For the nine months ended Sept. 30, diluted EPS was $0.94 and diluted EPS, adjusted for special items, was $1.36 compared to -$1.77 and $0.20, respectively, for the same period in 2020. Net income and adjusted EBITDA were $259 million and $1.117 billion, respectively, for the nine months ended Sept. 30, compared to a loss of $495 million and a gain of $638 million, respectively, for the same period in 2020.
In the third quarter of 2021, Hilton opened 96 new hotels totaling approximately 14,700 rooms and achieved net unit growth of 11,200 rooms. During the quarter, Hilton opened three new hotels under LXR Hotels & Resorts, including the brand’s first property in the Asia-Pacific region. Additionally, the company celebrated the opening of the 500th hotel under its Home2 Suites by Hilton brand only 10 years after it was introduced, making it one of the fastest growing hotel brands in industry history.
As of Sept. 30, Hilton’s development pipeline totaled more than 2,620 hotels representing 404,000 rooms throughout 114 countries and territories, including 27 countries and territories where Hilton does not currently have any existing hotels. Additionally, of the rooms in the development pipeline, 249,000 rooms were located outside the U.S., and 204,000 rooms were under construction.

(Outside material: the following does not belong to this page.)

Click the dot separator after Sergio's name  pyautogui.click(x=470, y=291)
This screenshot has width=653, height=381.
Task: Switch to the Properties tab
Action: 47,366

Balance sheet and liquidity
As of Sept. 30, Hilton had $8.9 billion of long-term debt outstanding, excluding deferred financing costs and discount, with a weighted average interest rate of 3.99%. Excluding finance lease liabilities and other debt of Hilton’s consolidated variable interest entities, Hilton had $8.6 billion of long-term debt outstanding with a weighted average interest rate of 3.95% and no scheduled maturities until 2025. No amounts were outstanding under Hilton’s $1.75 billion senior secured revolving credit facility as of Sept. 30, which had an available borrowing capacity of $1.690 billion after considering $60 million of outstanding letters of credit. Total cash and cash equivalents were $1.387 billion as of Sept. 30, including $99 million of restricted cash and cash equivalents.